Abrió la puerta. Y allí estaba el abogado Buhrman.

–¿Habíamos quedado en vernos? –preguntó Percy, tratando de hacer memoria.

–No, en absoluto. –El abogado dio un paso al frente y Percy tuvo que retroceder para dejarlo entrar–. Tenía varios asuntos que resolver en la capital y, en realidad, debería haber vuelto a casa a primera hora de la tarde, pero esto es urgente.

Buhrman evitaba mirarlo a la cara, y Percy notó que empezaban a temblarle las piernas. Aquello no presagiaba nada bueno.

–Entra –le dijo al letrado, luchando por que no le temblara la voz.

Oía resonar en la cabeza la voz de su padre: «Pase lo que pase, nunca te muestres débil». De repente, acudieron a la memoria los recuerdos de todas las ocasiones en las que no había seguido aquel consejo, sino que, hecho un mar de lágrimas, se había arrodillado rogando y suplicando. Tragó saliva y cerró los ojos. Aquel no era el momento idóneo para dejar que el pasado cobrara protagonismo. Ya tendría bastante dosis de pasado al día siguiente. Ahora debía averiguar lo que quería Buhrman.

–¿Te apetece un whisky? –preguntó ya camino del carrito de las bebidas, donde se sirvió uno.

El abogado se sentó trabajosamente en el sofá.

–No, gracias.

–¿Café?

–No, Percy, gracias. Siéntate, anda. –Buhrman acompañó sus palabras de un golpe de bastón y Percy obedeció enseguida. Guardó silencio mientras el abogado hablaba, asintiendo de vez en cuando para que supiera que lo estaba entendiendo.
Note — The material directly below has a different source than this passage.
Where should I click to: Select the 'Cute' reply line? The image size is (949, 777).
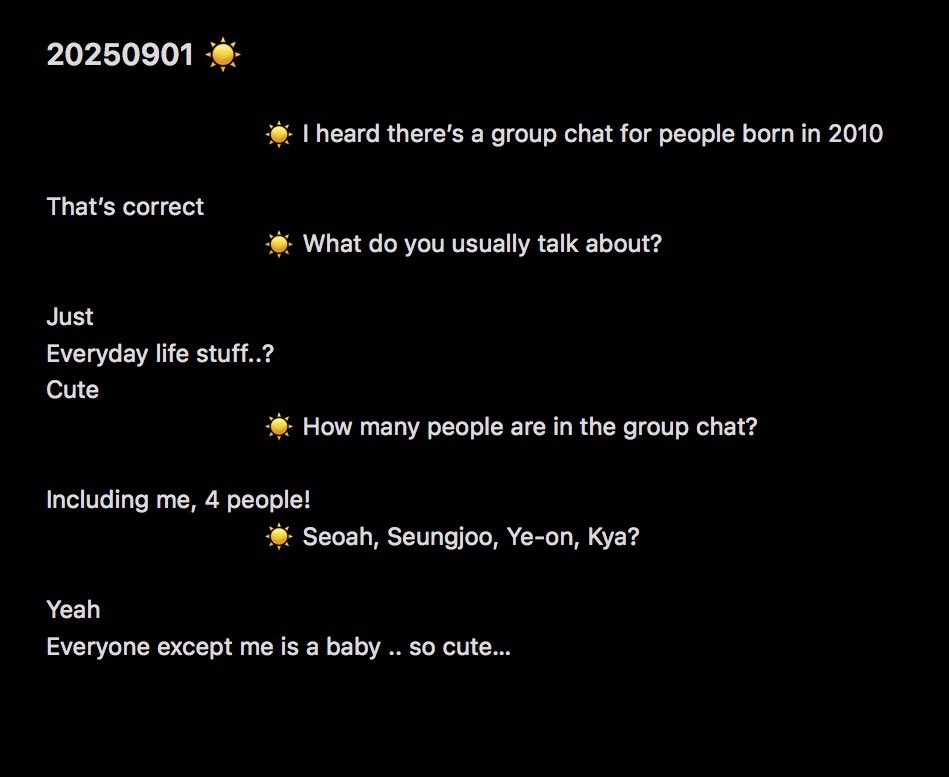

No mostró lo que pensaba con el menor gesto. La voz de su padre le resonaba cada vez más alto en las sienes: «Nunca te muestres débil».

Cuando Buhrman se marchó, él siguió haciendo el equipaje. Solo podía hacer una cosa. Había sido débil en aquella ocasión, hacía ya tantos años. Se había dejado vencer por el mal. Percy cerró la cremallera de la maleta y se sentó en la cama. Se quedó mirando al vacío. Le habían destrozado la vida. Ya nada tenía ninguna importancia. Pero él jamás volvería a mostrar debilidad.